UConn faculty are making an impact and receiving recognition nationwide and around the world. Read a selection of their recent honors and accomplishments.
School of Dental Medicine
Dr. John Agar, clinical professor of reconstructive sciences, was elected president of the American College of Prosthodontists.
College of Liberal Arts and Sciences
Ken Couch, professor of economics, was chosen to be the next Editor-in-Chief of the Journal of Policy Analysis and Management, with UConn as the host. The journal is the flagship publication of the Association for Public Policy Analysis and Management and ranked as a “Top Three” outlet for public administration scholarship. It is currently ranked closely to well-known outlets in the field of economics, such as the Journal of Public Economics.
School of Law
Patricia A. McCoy, Connecticut Mutual Professor of Law, and Peter Kochenburger, associate clinical professor of law, have been elected to the American Law Institute (ALI). The ALI is the leading independent organization in the United States producing scholarly work to clarify, modernize, and otherwise improve the law. The Institute (made up of 4,000 lawyers, judges, and law professors of the highest qualifications) drafts, discusses, revises, and publishes Restatements of the Law, model statutes, and principles of law that are enormously influential in the courts and legislatures, as well as in legal scholarship and education. ALI has long been influential internationally and, in recent years, more of its work has become international in scope.
School of Fine Arts
Louis Hanzlik, associate professor of music, was recently appointed as trumpet player to the American Brass Ensemble, and performed as trumpeter with the Orpheus Chamber Orchestra and jazz pianist Brad Mehldau at Carnegie Hall, Mechanics Hall (Wooster, Mass.), and Lafayette College (Easton, Pa.).

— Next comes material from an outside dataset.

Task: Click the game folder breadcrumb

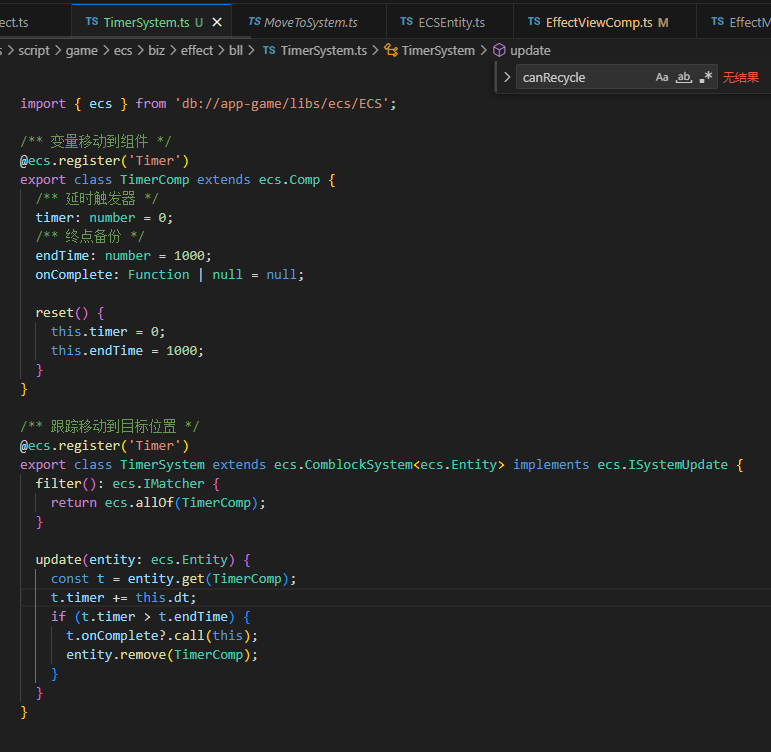Action: point(82,50)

Charles Hagen, associate professor of photography, was awarded a Visiting Artist Fellowship at the American Academy in Rome, Italy, for Spring 2014.
A play by associate professor of dramatic arts Michael Bradford, “Olives and Blood,” closed in London on Nov. 10, after receiving four 5-star reviews and two 3-star reviews, one of which came from Time Out London. The show, a contemporary play about the murder of Spanish poet and playwright Federico Garcia Lorca, was live-streamed literally across the world three times over the run, with tweets coming in from Spain, the U.S., Germany, Bulgaria, and more.
Neag School of Education
The Connecticut K-3 Literacy Initiative led by Michael Coyne, associate professor of educational psychology, and George Sugai, Carole J. Neag Endowed Chair in Behavior Disorders, was recently expanded, through additional state funding, to East Hartford’s John A. Langford Elementary School. The original five-year grant, funded at $1.7 million from the state, has five schools in the program.
Jonathan Plucker, professor of educational leadership, won the National Association for Gifted Children 2013 Distinguished Scholar Award.